The ICJ ordered (13 judges to two) Israel not to proceed with an operation in Rafah that undermines the rights of Palestinians under the Genocide Convention.

Legal experts previously told Al Jazeera that any major operation in Rafah effectively violates the ICJ order.

Lovatt agrees.

“It is difficult to interpret Israel’s latest operation in Rafah as anything other than a disdain by Israel to the international community,” he said.

This disregard for the ICJ is causing some of Israel’s allies to consider options that would not have been conceivable a year ago, Lovatt added.

He noted reports that the European Union could suspend its Association Agreement with the EU, which gives Israel preferential access to its markets.

“There will be strong opposition… from some states, particularly Hungary,” he said. “But the lack of unity may not be a problem depending on the mechanism the EU uses to suspend its agreement (with Israel).”

Washington’s measure?

On May 8, Biden threatened to suspend US offensive arms sales to Israel if the latter goes ahead with its invasion of Rafah, clarifying that he would never stop “all” weapons because Israel’s defense is “critical.”

After Israel attacked the Tal as-Sultan displaced persons camp, the Biden administration deliberated and then concluded that Israel’s gradual invasion of Rafah and the ongoing bombing of the “safe zones” – which it had told whatever besieged civilians were – did not constitute a “major offensive.” “That would trigger a response.

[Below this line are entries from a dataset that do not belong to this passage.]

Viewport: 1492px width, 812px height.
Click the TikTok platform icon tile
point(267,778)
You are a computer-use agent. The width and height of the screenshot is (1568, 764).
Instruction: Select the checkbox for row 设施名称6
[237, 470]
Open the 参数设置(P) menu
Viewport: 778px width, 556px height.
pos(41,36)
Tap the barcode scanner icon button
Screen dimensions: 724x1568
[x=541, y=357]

Omar Rahman, an Israeli-Palestinian expert at the Middle East Foreign Affairs Council, believes that the United States will never take punitive measures against Israel.

He said Israel’s Prime Minister Benjamin Netanyahu, accused of committing war crimes and crimes against humanity by the chief prosecutor of the International Criminal Court, has “successfully shown Biden’s bluff” throughout the war.

“Netanyahu knew that a red line coming from the United States is meaningless because Washington is unable to hold Israel accountable for its actions,” he told Al Jazeera.

Rahman added that each of the condemnations coming from Biden have been “rejected” by his own administration, signaling to Israel that they are not as frustrated as they say they are.

“The United States still supports the war as such… and that’s why I don’t think Israel is worried about the United States doing something decisive because they have the same interests in mind,” the ICG’s Zonszein told Al Jazeera.

U.S. President Joe Biden is greeted by Israeli Prime Minister Benjamin Netanyahu as he visits Israel amid the ongoing conflict between Israel and Hamas, in Tel Aviv, Israel, October 18, 2023. REUTERS/ Evelyn Hockstein
Biden is greeted by Netanyahu during his visit to Israel amid Israel’s war on Gaza, in Tel Aviv, Israel, on October 18, 2023 (Evelyn Hockstein/Reuters)

She believes Israeli and American interests align in Gaza as both want to “keep up the pressure” on Hamas, although the war has not achieved Israel’s stated goal of “eradicating” the group.

Symbolic measures

On Tuesday, Ireland, Norway and Spain recognized Palestine as a state after condemning Israel’s attack on another displaced persons camp northwest of Rafah.

However, experts say the move is largely symbolic and will do little to protect Palestinian civilians.

“Recognizing Palestine means nothing on the ground,” Zonszein said. “It’s an easy fix that doesn’t match the magnitude of what’s needed now.”

Rahman said no talk of “red lines” will deter Israel from its goal until the country suffers punitive measures for violating international law.

He added that Western states are allowing Israel to pursue what he believes is its true objective: the destruction of Rafah, which is the last refuge for civilians in the entire Gaza Strip.

“Israel entered Rafah despite warnings and highly predictable results in terms of human casualties because closing the last line of salvation to the civilian population and destroying their last refuge is essential to (Israel’s) goal of liquidating Gaza,” he told Al Jazeera.

“When people like me use the word ‘genocidal’ to describe Israel’s campaign in Gaza, we are not being hyperbolic.”